Minority Leader Nancy Pelosi on Thursday suggested that Congress ought to take legislative action to address the scandal-plagued Department of Veterans Affairs. The California Democrat called the "allegations of misconduct" at the VA — charges that the department manipulated wait times for veterans seeking medical attention — "completely and utterly unacceptable."
But she defended President Barack Obama and declined to specifically implicate VA Secretary Eric Shinseki, calling instead for a comprehensive investigation into the allegations and for the Veterans' Affairs committees in the House and Senate to explore broad overhauls of the agency's operational structure.
Pelosi said there was legislation pending in both chambers that would result in some needed overhauls of the VA's operations, day-to-day and long-term, and that she saw potential for bipartisanship in such efforts.
"I'm very impressed with some of what [House Veterans' Affairs Chairman Jeff] Miller has said about some of these issues in our own house," said Pelosi of the Florida Republican. She went on to laud Senate Veterans' Affairs Chairman Bernard Sanders, I-Vt.
"I've been very impressed by Republican senators as well," Pelosi added.
Pelosi's comments come as Democrats are finding themselves, once again, faced with a choice of standing with the Obama administration or distancing themselves from political fallout that could implicate Democrats in a midterm election year.
Democratic Reps.
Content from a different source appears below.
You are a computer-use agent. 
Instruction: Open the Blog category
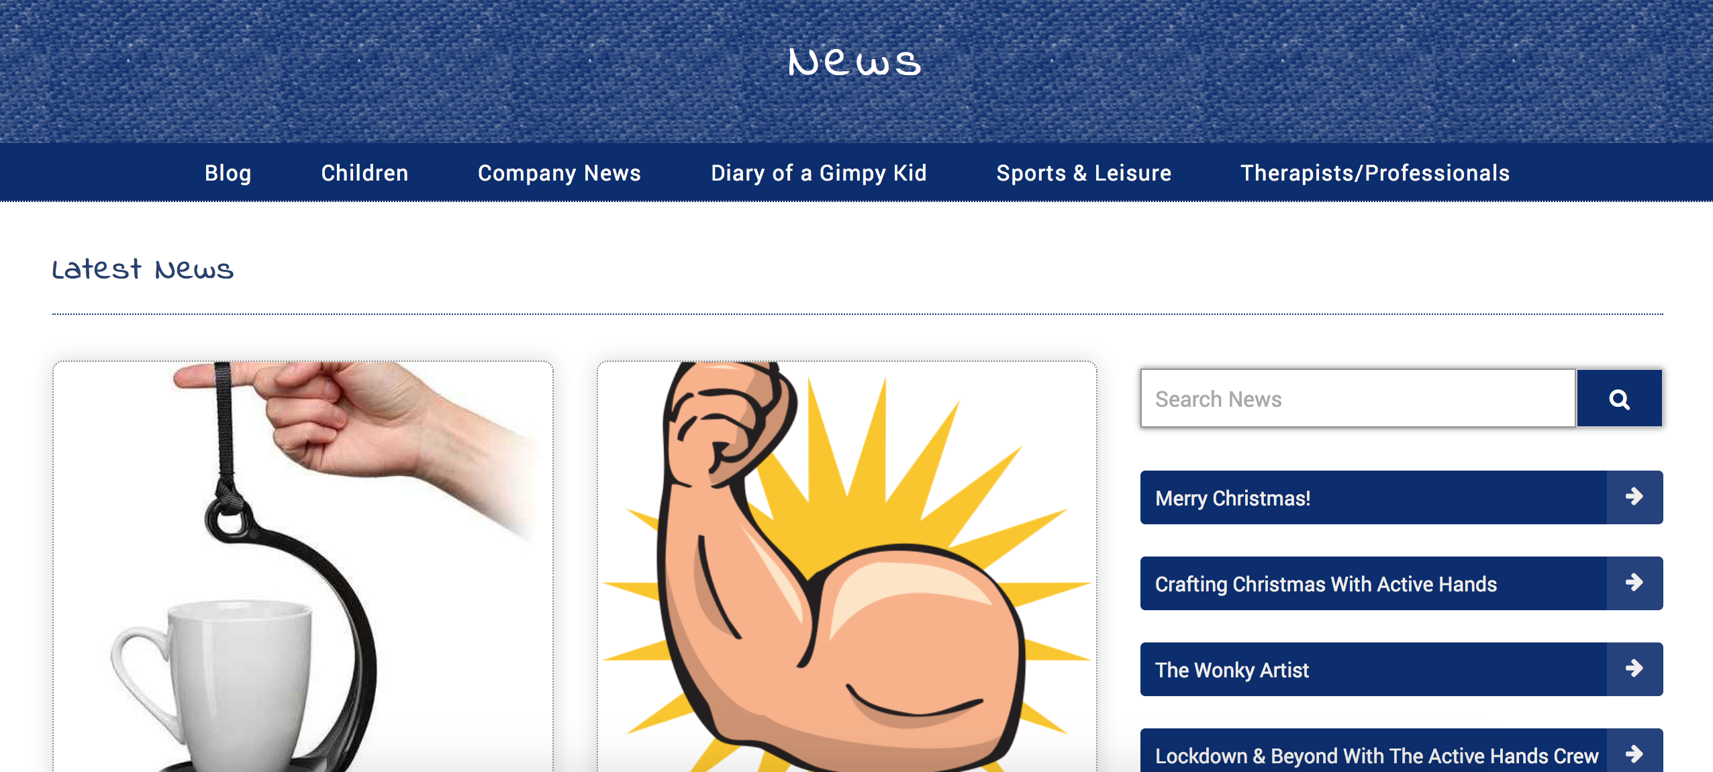[x=228, y=173]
John Barrow and David Scott, both of Georgia, were among the first members of their party to call for Shinseki's resignation, with other Democrats such as Rep. Tulsi Gabbard of Hawaii and Kyrsten Sinema of Arizona expressing deep alarm that could, depending on the inspector general's findings, culminate in their own calls for the VA secretary's ouster.
"The president forcefully reiterated his commitment to getting to the bottom of gross misconduct," Pelosi said of Obama's remarks on Wednesday . "Democrats share the president's outrage."
And lest Democrats be accused of caring less about veterans than Republicans, Pelosi touted her party's legislative record for helping veterans when she was speaker: "When we had the majority, we did not tinker around the edges. We made some of the biggest progress for veterans in our country since the GI bill, and some were even bigger than that since the needs were greater."